__ENTRIES SUPPLIED__:
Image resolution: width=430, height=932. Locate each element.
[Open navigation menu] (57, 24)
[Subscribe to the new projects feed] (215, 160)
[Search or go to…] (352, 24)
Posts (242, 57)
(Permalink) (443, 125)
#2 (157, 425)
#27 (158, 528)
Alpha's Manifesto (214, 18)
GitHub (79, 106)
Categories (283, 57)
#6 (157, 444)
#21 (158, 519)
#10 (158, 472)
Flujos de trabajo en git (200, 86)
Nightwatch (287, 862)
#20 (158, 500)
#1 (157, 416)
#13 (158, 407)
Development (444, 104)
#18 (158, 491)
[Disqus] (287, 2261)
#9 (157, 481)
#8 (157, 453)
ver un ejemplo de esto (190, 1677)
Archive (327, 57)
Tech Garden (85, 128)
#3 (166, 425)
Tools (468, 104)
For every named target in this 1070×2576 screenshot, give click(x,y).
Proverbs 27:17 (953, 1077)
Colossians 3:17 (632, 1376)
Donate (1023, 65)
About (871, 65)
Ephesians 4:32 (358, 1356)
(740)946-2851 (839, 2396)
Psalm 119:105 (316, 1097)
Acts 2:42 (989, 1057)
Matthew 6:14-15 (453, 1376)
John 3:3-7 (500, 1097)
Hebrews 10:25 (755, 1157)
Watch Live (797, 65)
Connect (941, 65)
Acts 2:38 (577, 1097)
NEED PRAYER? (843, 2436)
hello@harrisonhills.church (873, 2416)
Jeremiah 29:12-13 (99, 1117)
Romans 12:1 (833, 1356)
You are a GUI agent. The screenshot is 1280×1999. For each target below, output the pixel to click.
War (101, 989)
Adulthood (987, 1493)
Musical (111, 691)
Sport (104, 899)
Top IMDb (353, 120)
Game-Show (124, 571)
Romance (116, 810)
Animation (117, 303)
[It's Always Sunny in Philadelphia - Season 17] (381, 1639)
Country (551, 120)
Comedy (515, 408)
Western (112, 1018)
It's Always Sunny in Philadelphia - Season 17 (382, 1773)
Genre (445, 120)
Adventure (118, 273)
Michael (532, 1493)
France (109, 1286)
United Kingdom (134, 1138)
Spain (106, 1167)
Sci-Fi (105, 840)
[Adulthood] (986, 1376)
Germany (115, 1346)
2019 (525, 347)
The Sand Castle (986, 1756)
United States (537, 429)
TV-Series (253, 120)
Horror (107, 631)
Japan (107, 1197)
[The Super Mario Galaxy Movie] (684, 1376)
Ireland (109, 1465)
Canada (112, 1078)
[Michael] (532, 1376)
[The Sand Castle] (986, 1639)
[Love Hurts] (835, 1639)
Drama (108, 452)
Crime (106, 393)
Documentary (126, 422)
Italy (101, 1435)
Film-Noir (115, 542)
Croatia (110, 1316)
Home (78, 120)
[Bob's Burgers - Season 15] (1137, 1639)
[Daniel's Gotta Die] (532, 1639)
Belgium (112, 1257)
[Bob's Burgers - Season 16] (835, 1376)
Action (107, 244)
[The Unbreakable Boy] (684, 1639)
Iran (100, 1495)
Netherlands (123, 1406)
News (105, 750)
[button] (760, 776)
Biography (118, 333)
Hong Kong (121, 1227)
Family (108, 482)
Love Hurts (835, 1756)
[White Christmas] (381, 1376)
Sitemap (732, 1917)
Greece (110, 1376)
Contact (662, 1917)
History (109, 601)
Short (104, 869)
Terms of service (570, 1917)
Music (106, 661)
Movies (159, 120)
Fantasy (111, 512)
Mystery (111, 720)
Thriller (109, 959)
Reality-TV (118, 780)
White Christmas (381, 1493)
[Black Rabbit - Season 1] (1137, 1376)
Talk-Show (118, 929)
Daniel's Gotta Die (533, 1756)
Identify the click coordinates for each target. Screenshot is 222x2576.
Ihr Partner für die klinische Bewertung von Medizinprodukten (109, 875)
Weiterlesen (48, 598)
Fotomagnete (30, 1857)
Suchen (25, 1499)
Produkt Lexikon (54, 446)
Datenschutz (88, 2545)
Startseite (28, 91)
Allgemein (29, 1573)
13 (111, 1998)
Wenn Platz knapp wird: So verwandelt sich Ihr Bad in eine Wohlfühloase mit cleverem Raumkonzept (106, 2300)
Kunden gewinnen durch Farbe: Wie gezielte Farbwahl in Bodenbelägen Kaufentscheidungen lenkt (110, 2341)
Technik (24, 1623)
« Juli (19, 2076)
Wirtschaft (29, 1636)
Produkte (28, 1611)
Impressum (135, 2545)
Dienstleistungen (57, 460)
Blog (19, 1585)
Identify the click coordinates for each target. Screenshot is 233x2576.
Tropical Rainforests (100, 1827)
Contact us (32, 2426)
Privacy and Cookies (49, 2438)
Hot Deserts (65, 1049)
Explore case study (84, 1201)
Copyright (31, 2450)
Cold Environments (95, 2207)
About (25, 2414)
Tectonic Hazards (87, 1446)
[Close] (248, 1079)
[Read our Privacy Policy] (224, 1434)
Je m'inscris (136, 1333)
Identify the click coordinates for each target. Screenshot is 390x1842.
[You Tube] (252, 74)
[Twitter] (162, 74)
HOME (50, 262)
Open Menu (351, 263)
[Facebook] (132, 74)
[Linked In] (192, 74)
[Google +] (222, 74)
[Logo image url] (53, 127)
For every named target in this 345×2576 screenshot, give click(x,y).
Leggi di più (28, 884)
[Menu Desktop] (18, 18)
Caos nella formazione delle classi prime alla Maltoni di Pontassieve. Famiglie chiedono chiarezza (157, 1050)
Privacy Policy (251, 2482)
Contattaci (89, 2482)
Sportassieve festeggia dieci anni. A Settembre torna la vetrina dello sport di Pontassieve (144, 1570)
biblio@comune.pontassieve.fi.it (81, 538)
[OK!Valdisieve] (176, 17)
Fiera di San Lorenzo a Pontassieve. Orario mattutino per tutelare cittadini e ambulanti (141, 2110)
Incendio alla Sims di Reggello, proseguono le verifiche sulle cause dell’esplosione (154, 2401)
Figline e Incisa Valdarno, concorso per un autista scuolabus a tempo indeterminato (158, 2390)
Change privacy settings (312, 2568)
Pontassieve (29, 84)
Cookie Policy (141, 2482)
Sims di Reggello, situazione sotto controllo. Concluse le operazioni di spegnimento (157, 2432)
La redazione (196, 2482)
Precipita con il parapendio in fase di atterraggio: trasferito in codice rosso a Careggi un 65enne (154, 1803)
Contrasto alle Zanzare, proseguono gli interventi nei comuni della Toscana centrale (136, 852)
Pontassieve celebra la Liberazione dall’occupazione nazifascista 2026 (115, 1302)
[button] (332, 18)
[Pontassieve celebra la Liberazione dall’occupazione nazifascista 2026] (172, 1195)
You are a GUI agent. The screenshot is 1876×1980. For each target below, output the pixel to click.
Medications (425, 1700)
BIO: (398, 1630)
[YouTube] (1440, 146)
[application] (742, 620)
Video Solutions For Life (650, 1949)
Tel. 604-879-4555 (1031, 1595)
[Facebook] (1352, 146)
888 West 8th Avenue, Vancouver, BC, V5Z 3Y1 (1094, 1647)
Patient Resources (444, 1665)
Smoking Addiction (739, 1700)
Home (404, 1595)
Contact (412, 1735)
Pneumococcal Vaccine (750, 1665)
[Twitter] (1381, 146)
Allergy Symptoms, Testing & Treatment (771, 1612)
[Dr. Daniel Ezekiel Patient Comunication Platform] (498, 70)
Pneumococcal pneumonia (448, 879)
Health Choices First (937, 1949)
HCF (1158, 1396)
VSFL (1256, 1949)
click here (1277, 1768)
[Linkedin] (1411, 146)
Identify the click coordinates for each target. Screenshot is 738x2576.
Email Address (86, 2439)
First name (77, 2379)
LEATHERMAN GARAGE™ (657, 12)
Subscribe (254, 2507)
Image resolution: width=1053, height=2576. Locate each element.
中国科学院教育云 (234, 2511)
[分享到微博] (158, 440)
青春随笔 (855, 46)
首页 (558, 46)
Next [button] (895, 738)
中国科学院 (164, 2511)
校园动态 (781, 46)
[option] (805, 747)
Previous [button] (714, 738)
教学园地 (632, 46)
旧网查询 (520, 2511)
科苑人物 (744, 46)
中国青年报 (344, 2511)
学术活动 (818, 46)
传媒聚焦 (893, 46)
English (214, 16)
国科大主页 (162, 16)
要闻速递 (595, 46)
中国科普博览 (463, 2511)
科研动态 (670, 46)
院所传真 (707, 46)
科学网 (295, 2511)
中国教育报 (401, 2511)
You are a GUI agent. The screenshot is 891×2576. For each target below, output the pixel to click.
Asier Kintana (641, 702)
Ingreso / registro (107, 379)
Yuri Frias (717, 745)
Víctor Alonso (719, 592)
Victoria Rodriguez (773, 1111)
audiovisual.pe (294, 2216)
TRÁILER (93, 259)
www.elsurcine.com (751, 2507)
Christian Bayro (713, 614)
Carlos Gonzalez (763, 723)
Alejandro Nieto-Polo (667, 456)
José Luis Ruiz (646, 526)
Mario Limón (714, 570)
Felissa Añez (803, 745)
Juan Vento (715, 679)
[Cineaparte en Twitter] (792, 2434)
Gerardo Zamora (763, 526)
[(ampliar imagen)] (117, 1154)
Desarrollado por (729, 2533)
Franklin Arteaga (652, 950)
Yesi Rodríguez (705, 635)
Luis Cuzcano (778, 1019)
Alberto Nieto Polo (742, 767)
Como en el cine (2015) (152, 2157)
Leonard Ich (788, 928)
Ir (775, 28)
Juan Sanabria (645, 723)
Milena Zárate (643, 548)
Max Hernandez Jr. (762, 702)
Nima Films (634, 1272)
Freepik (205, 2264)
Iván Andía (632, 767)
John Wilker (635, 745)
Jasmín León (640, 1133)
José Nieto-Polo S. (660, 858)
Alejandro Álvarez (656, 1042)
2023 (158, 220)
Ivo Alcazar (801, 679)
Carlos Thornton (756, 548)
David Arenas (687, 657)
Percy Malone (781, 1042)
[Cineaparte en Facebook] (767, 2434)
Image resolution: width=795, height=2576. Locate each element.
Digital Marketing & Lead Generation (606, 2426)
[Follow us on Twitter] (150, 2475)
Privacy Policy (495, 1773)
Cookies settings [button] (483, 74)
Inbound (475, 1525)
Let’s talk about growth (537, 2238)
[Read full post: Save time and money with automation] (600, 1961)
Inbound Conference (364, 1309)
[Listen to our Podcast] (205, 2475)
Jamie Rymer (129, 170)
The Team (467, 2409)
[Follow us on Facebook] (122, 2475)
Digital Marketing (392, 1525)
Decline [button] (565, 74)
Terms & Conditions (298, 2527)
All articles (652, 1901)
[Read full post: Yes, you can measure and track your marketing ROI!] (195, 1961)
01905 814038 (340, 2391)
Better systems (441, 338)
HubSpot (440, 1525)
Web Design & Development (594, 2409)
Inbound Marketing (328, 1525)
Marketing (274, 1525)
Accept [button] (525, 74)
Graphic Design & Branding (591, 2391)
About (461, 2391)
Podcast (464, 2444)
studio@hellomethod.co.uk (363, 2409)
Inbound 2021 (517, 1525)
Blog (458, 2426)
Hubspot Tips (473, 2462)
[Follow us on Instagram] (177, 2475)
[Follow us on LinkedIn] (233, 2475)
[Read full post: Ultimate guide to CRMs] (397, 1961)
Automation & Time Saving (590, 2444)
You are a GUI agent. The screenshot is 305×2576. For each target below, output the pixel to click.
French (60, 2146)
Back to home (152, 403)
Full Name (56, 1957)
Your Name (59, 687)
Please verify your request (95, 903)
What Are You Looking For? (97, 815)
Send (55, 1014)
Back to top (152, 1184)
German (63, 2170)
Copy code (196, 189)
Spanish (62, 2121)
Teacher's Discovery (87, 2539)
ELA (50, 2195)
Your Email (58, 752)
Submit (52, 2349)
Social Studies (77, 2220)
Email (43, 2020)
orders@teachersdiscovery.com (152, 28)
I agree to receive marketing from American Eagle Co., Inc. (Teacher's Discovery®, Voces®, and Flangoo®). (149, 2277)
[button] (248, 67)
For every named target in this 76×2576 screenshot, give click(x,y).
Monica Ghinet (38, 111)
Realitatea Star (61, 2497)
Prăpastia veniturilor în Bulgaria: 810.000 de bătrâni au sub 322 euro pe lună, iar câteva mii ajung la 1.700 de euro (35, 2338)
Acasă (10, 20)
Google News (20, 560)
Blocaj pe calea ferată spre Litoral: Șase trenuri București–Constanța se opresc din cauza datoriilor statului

__WORK TO COMPLETE__:
From the records above, pull out each line that has "Cookies".

__EXPECTED ANSWER__:
Privacy and Cookies (49, 2438)
Cookies settings [button] (483, 74)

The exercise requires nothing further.